(EXERCISE):
Return the entries below word for word; no images should appear in the copy.

(DATA PROVIDED):
§
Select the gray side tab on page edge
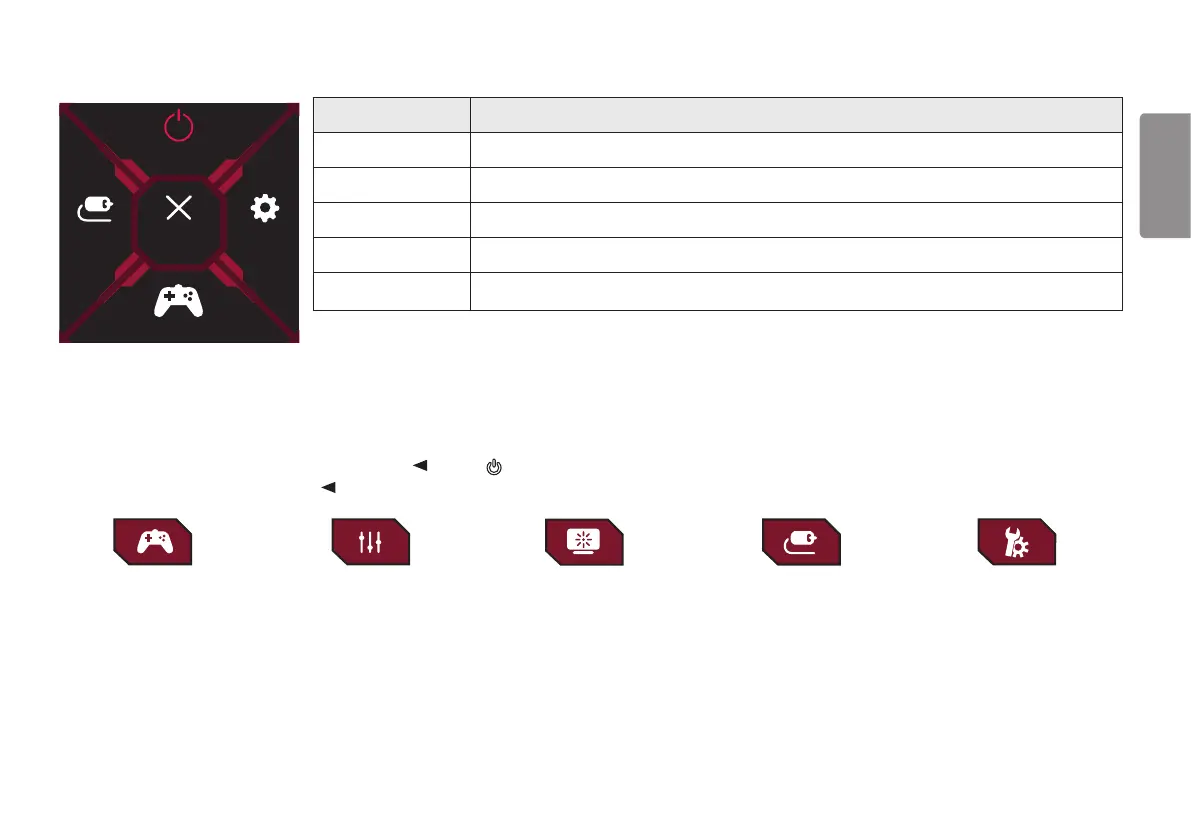click(x=1165, y=175)
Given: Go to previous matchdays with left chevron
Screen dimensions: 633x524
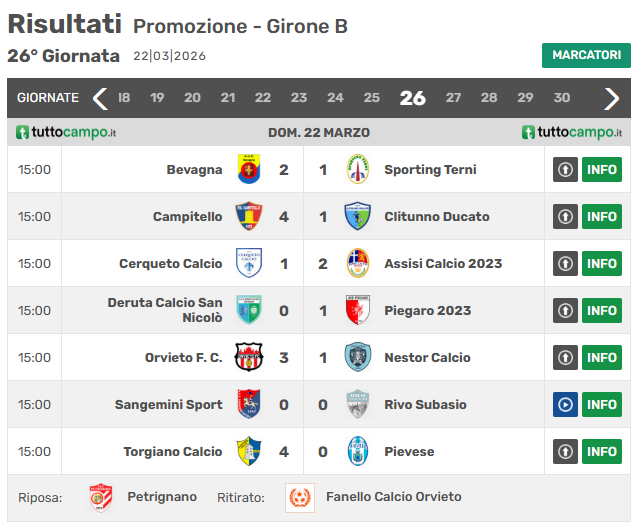Looking at the screenshot, I should [99, 98].
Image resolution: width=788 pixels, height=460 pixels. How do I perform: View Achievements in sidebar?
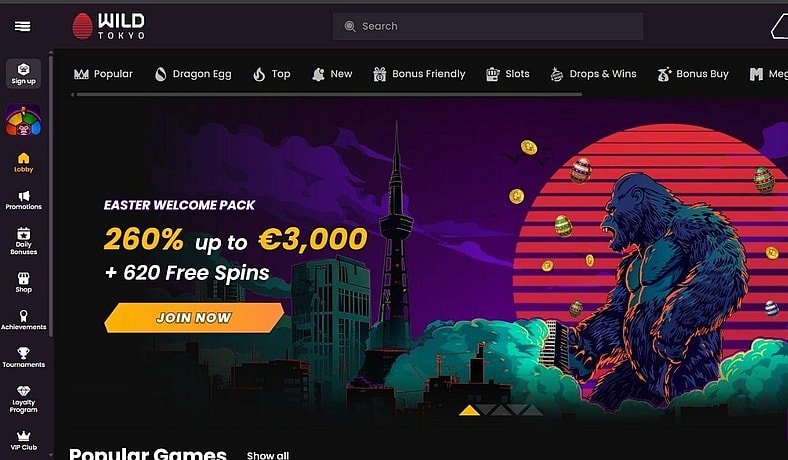click(24, 320)
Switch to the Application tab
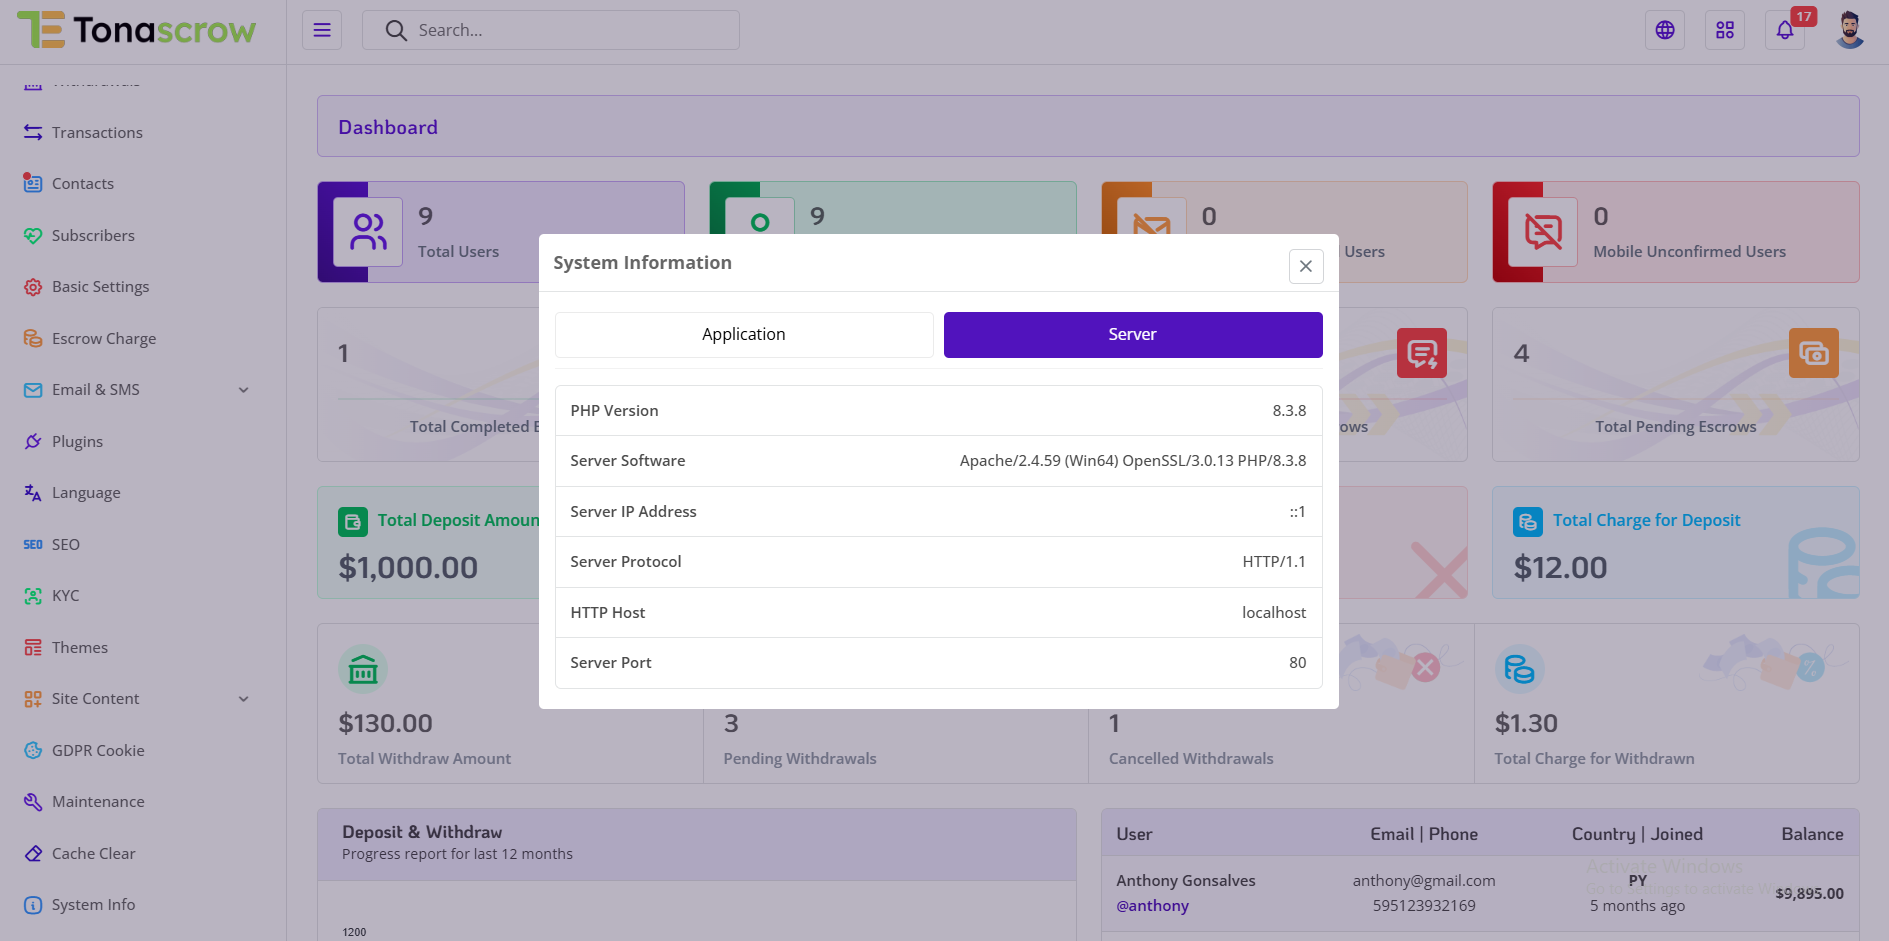1889x941 pixels. click(743, 335)
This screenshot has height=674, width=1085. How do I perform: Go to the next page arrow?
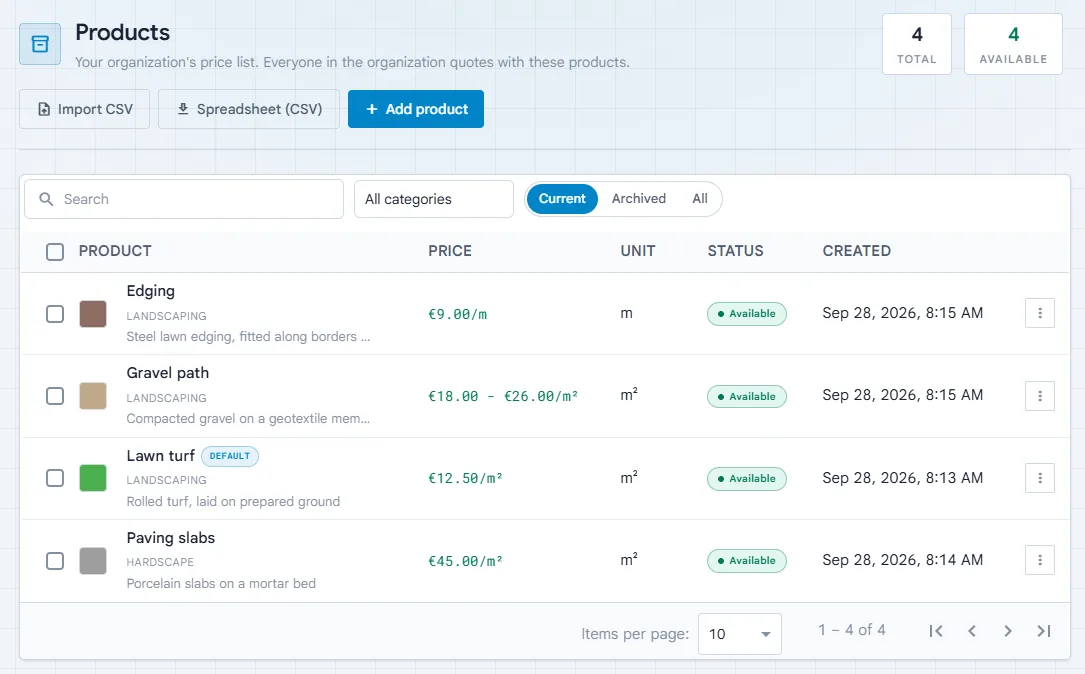point(1008,631)
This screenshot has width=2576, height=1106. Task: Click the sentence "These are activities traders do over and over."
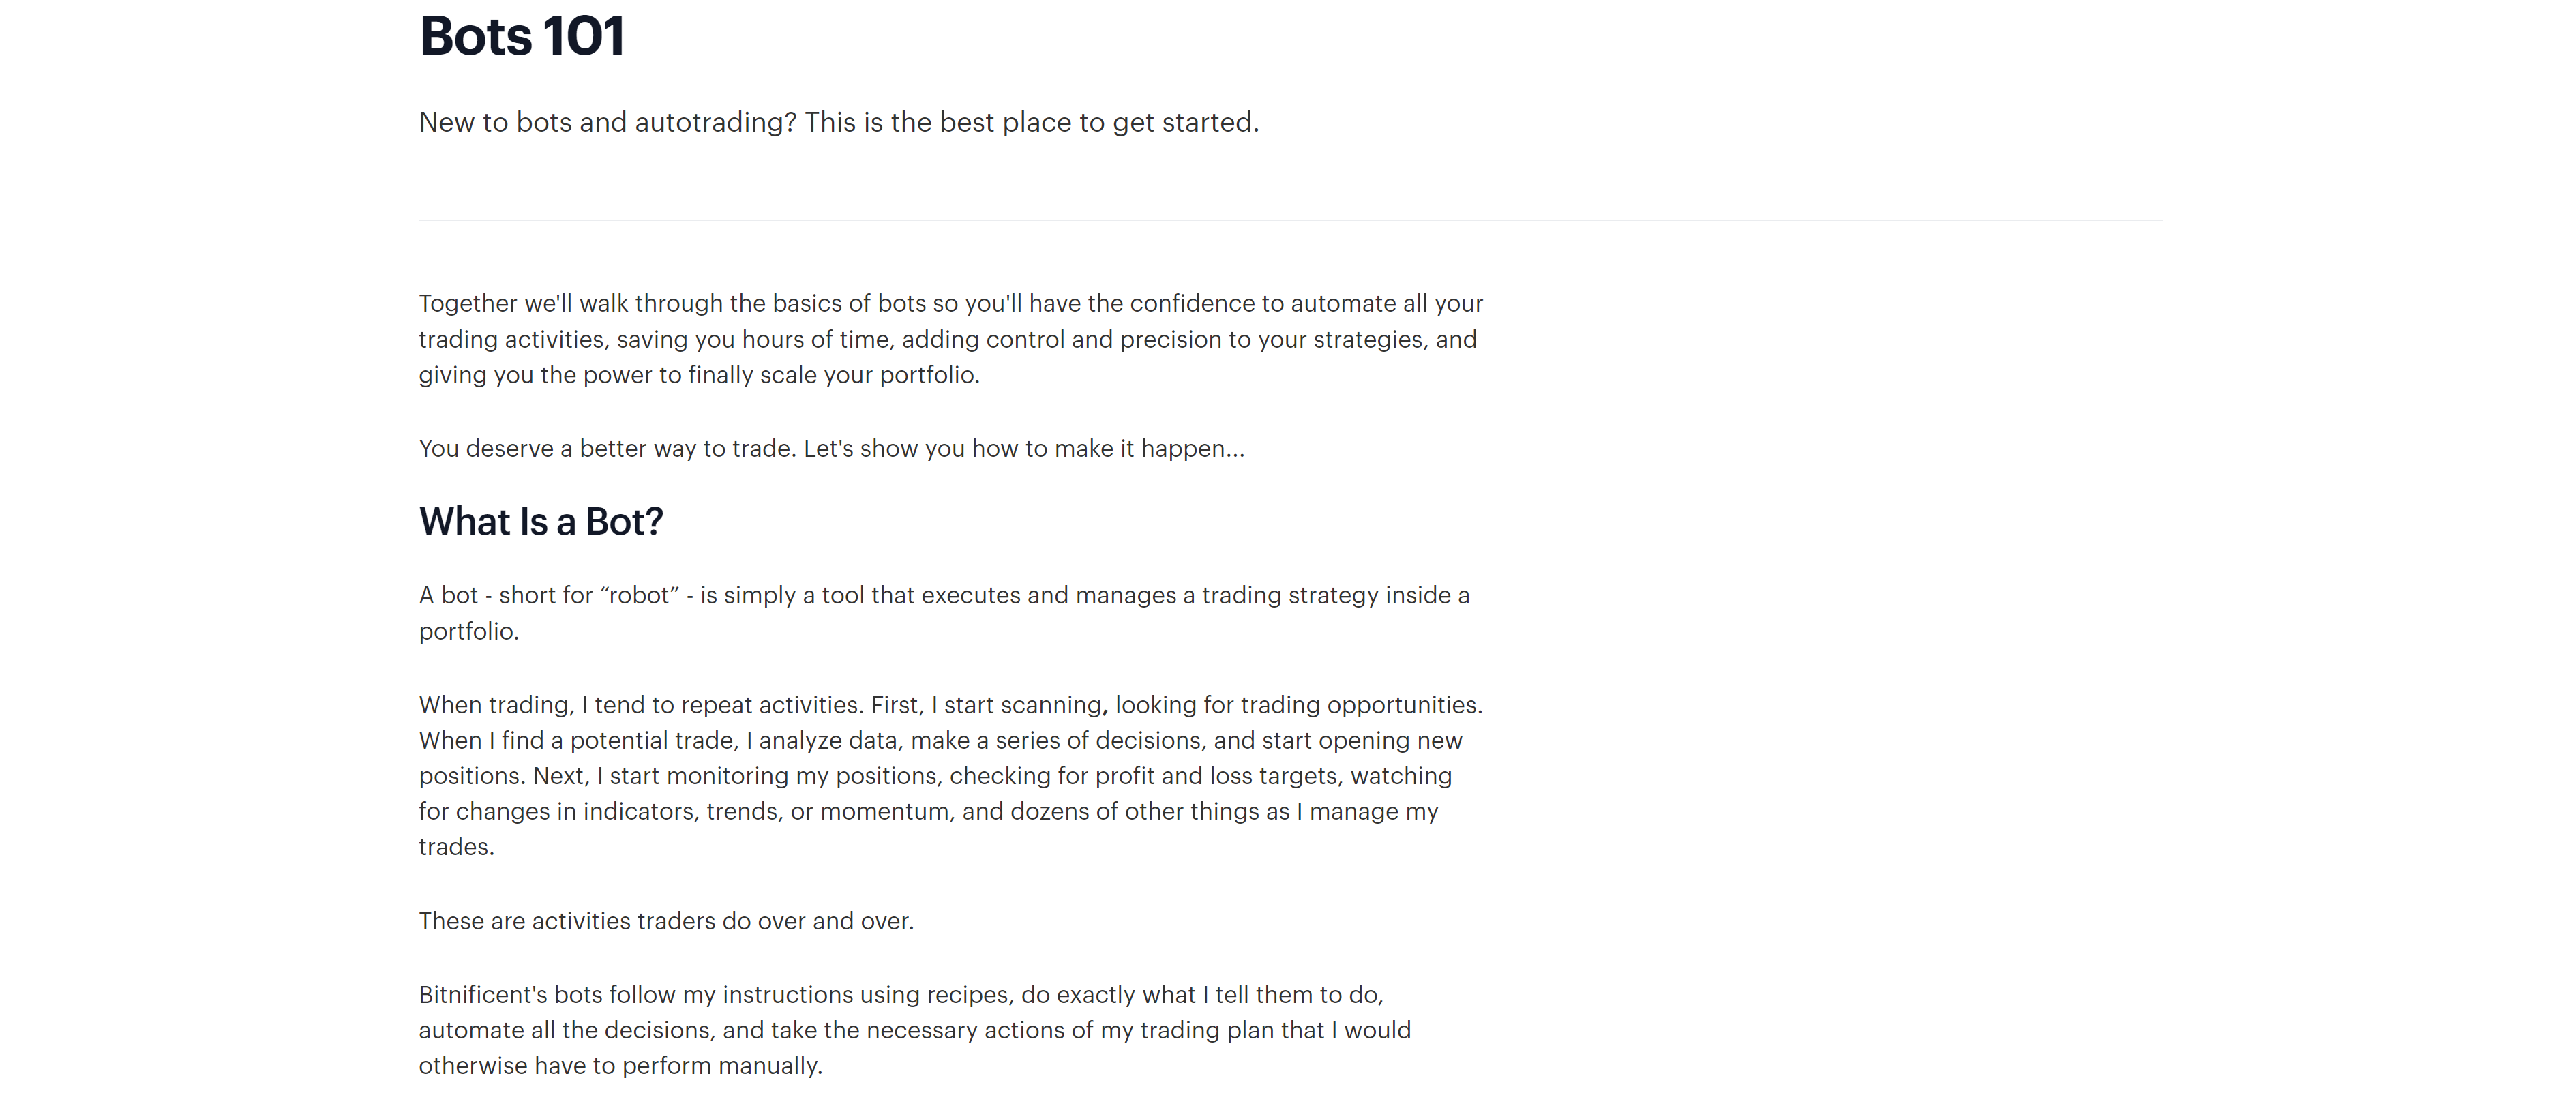tap(666, 921)
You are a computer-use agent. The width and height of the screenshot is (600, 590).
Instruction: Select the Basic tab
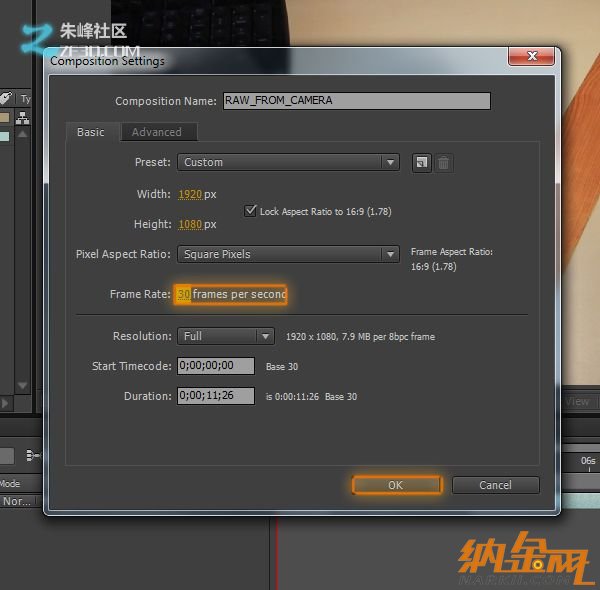pos(91,132)
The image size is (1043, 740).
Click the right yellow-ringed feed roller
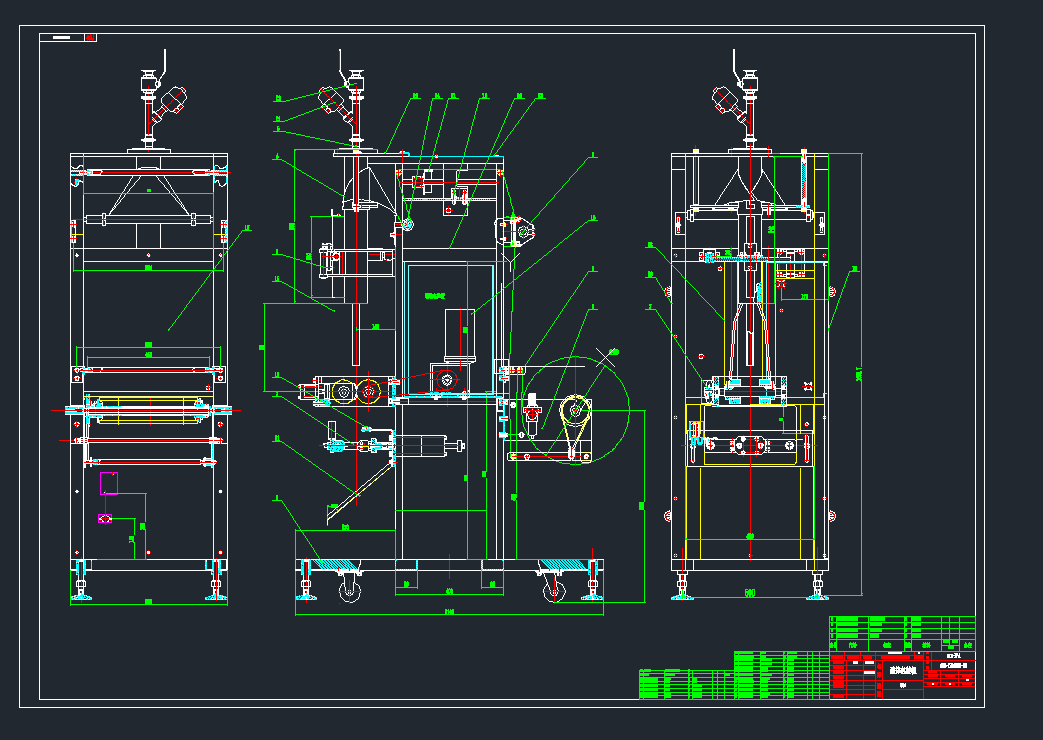(369, 391)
§
(REPLY TO THE EXERCISE):
Select the gray side tab on page edge
click(x=1165, y=175)
Given: Go to previous matchdays with left chevron
Screen dimensions: 633x524
Looking at the screenshot, I should [99, 98].
Image resolution: width=788 pixels, height=460 pixels. How do I perform: View Achievements in sidebar?
click(24, 320)
Switch to the Application tab
1889x941 pixels. click(743, 335)
This screenshot has height=674, width=1085. How do I perform: Go to the next page arrow?
point(1008,631)
This screenshot has width=2576, height=1106. Task: Click the sentence "These are activities traders do over and over."
tap(666, 921)
You are a computer-use agent. The width and height of the screenshot is (600, 590).
Instruction: Select the Basic tab
pos(91,132)
The image size is (1043, 740).
Click the right yellow-ringed feed roller
(369, 391)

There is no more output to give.